Henriette est décrite par ses contemporains comme vive, aimant les fêtes et les distractions, organisant dîners et bals mondains, s’adonnant au théâtre amateur alors en vogue parmi les notables de la ville. Son mari, au contraire, est prématurément vieilli : il souffre d’attaques fréquentes de goutte, de surdité et sa vue baisse. Jean-Jacques Rousseau, ami de Pierre-Alexandre, parle ainsi de lui au livre douzième des Confessions : « Il était sourd et goutteux, quoique jeune encore. Cela rendait tous ses mouvements fort posés, fort graves, et, quoiqu’il aimât à disputer, quelquefois même un peu longuement, généralement il parlait peu, parce qu’il n’entendait pas. ».

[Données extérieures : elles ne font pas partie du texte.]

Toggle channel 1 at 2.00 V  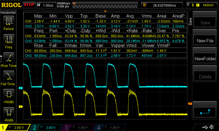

Veuve en 1794, Henriette Dorothée abandonne l’hôtel DuPeyrou au profit d’une rente à vie qui lui assure une existence confortable jusqu’à sa mort.
Jelmini, Jean-Pierre, Juillerat, Anne-Laure, Piguet, Claire, Bujard, Jacques, DuPeyrou, un homme et son hôtel, Fleurier : Ed. du Belvédère, 2011.
Guyot, Charly, Un ami et défenseur de Rousseau, Pierre-Alexandre DuPeyrou, Neuchâtel : Ides et Calendes, 1958.
Rousseau, Jean-Jacques, Les Confessions, Livre douzième, Genève : Société typographique, 1789.